This week I was walking out of Oxford Street station when I saw this poster
It was the first time I had seen the marketing headline ‘You Already Know You’re Gonna Love It!’
It suddenly struck me that this has become the centre point of most commercial marketing and by extension the producing process of most commercial musical theatre. Making something and then convincing an audience that they already know that they’re going to love it.
Even though few marketing campaigns are as obvious as this one, I have noticed that the west end feels driven by this very idea of familiarity and comfort. You know what you are getting and you can be sure you will like it.
It made me aware that the reason I go to the theatre is based on a certain amount of risk. Each visit has always been predicated on the idea that I’m not exactly sure what I will find there and that even though I might love it, I might also hate it. But I certainly don’t already know anything. For me, going to the theatre is about discovery, it is about finding out, it is rarely about knowing.

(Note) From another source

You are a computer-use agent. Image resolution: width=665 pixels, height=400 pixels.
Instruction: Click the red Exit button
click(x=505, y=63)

I think one of the greatest joys that theatre can offer is that it can be surprising. That it can give us a new and unexpected experiences, that it can offer new and unexpected combinations of feelings, that in can teach us things about ourselves and the world that we didn’t know before going into that dark room with a group of strangers.

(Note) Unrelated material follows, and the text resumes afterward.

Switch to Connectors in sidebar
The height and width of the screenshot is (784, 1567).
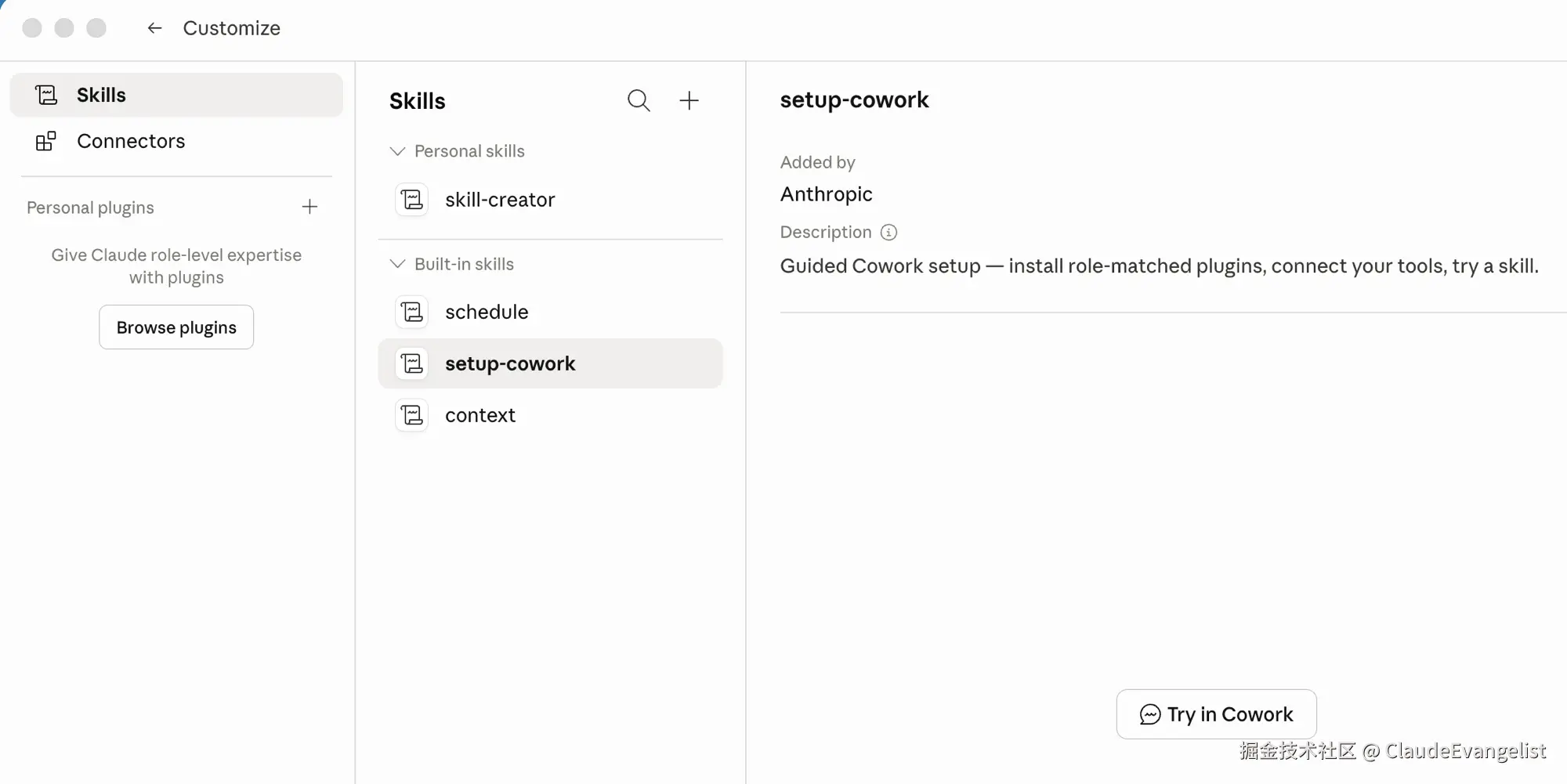176,141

A director I assisted once told me that it was harder to get an audience to cry than it was to get them to laugh. But that it was hardest of all to get an audience to gasp. Surprising an audience is difficult so perhaps it has been decided that it is not necessary, or not worth the risk or effort of trying.
As theatre gets more and more expensive, as the world becomes tougher, and as we all become more risk averse, it seems evident that we are being told we should only want experiences that are finely calibrated to be exactly what we think, things that we already know will satisfy us in ways we already understand and plan for.
But my whole reason for doing theatre is to find out something new, to experience something new, to ask questions I don’t have answers for. But I suppose that isn’t as easy to market, and if it isn’t easy to market, then perhaps it isn’t as easy to sell, and then perhaps it isn’t as easy to make.
So I suppose my question is. How do we continue making and getting support for work whose effect on audiences might not be so obvious? Because musical theatre as an art form is at a huge risk if we only allow work to be made that we already know audiences will like. Or work that fits into recognised patterns of what audiences have liked before. But the catch-22 is that we need audiences to buy tickets to make work financially viable so we are now seemingly trapped in a loop where we can only make things that people already want for fear of what will happen if nobody wants the things we make.
But here I think lies a fundamental flaw, does something need to be loved by everyone to be successful on the terms it needs to be? By aiming at too broad an idea of likability or enjoyability, are we making the work that gets to the stage ever blander and more difficult to tell apart?
In science, scientists are given the chance to research things that may lead to dead ends precisely because it is known that a lateral framework of experimentation is often what leads to innovations and successes that no one saw coming.
But if we only give funding and opportunities to things that we already know or think or imagine are what we already want, then it strikes me that the creative ambition of what is made will begin to flatten out.
I think the precise difficulty I have found is that the musicals I want to make are ones that I am not certain that people will love. But artists - like scientists - have always been good at having a sense of what’s around the corner. Of what might be next. Of discovering what no one yet knows. I am eager for more structures and opportunities to find out what’s interesting and valuable and surprising without having to be certain of it being something everyone will already love.
As Sondheim writes in Road Show
Some may not work out
Some go up the spout
Plenty more around the corner
And what’s waiting round the corner
Isn’t that what life is all about
We can’t know what’s round the corner. We certainly can’t know whether we will love it. But should we stop trying to find out?